→ **Extract to read**
--- Start ---
Process Shots

I want to show some of the process shots that I take as I create a piece. Taking quick photos of artwork unexpectedly helps with composition and color decisions. There is something that the camera does not pick up - maybe it is the micro marks and colors that we pick up - that helps pull me out of the "making" mode and into the "solving" mode.

Completed painting: "   A Shallow Estuary (Earth Day 2018)

Completed painting: " A Shallow Estuary (Earth Day 2018)

Once the primary area blocks were defined, I started adding the white gesso. I am find that using a panel instead of paper forces me to think of the white areas as the highlights. Normally with paper and water color mediums, the paper is the white. Kill the white and it kills the luminosty of the work. Immediately. And it sucks to have that happen.

Process for the painting: "   A Shallow Estuary (Earth Day 2018)

Process for the painting: " A Shallow Estuary (Earth Day 2018)

The images above show the topography mapping and then the build up of white. I am painting straight onto the panel, so the gesso sinks in and I have to build layers of white on white to get the luminosity. I can seal the whole panel when I am done. Painting on the wood without the sealant gives a nice affect when the color bleeds into the wood grain.

Process for the painting "   A Shallow Estuary (Earth Day 2018)

Process for the painting " A Shallow Estuary (Earth Day 2018)

I added the blocks of colors based on a grid, which I decided to highlight more. The mandala (inspired mandala) is then encircled with a pattern of more white, letting the wood be a major star of color, texture, and composition.

12" x 12" | watercolor, ink, gesso, graphite on wood panel | ©Beth Ortman 4/2018

~b

 

Art as Offering

For the last 3 + years I have been adding pictures of the sunrise to Facebook, Twitter and more recently Instagram. I live on the beach in south Florida and it has always been an impetus to share this view and some inspiring quotes.... some meaningful, some funny but always inspired by the mood making itself known that morning. Earlier this year I decided to make a book about some of these moments and used the book "Zen and the Art of Motorcycle Maintenance" as a jumping off point for my title, "Zen and the Art of the Sunrise". I self-published the book and put it on Amazon. Though I have a great support system of friends, the book has not done well. I keep thinking and hoping it will do better but it is what it is. I wonder if I somehow missed the point that this is an offering in the midst of the "doing" to make this thing a published event. I wonder if I focused too much on what it meant for me to have an ISBN and lost where it was always about sharing and offering.
--- End ---
→ **Aim of the exercise**
Set down, word for word, the part of the art blog page above starting with "Once the primary" and going on through "have that happen.".

→ **Source data**
--- Start ---
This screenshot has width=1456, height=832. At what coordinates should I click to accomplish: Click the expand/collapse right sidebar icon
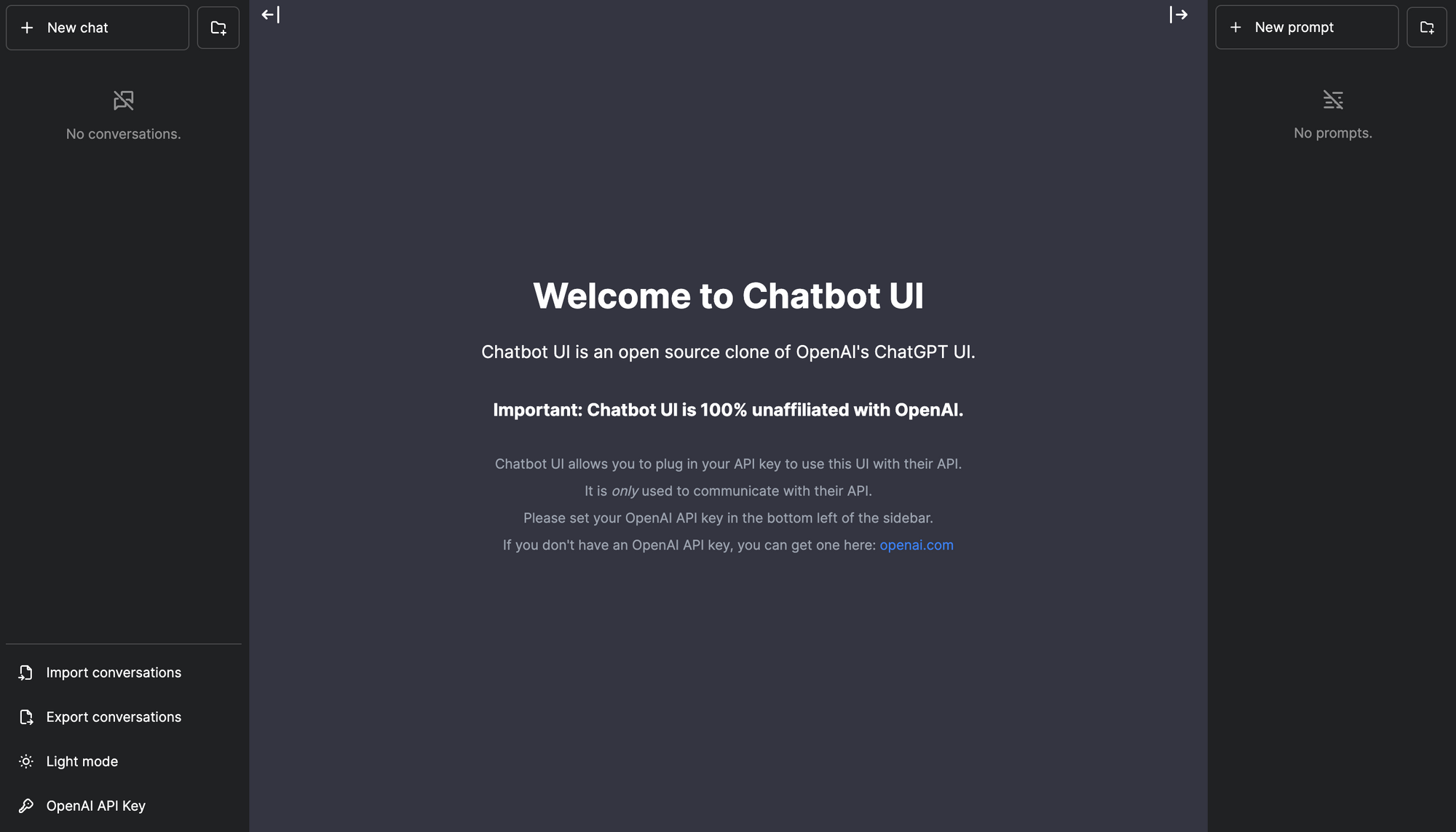coord(1178,14)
--- End ---
→ **Written response**
Once the primary area blocks were defined, I started adding the white gesso. I am find that using a panel instead of paper forces me to think of the white areas as the highlights. Normally with paper and water color mediums, the paper is the white. Kill the white and it kills the luminosty of the work. Immediately. And it sucks to have that happen.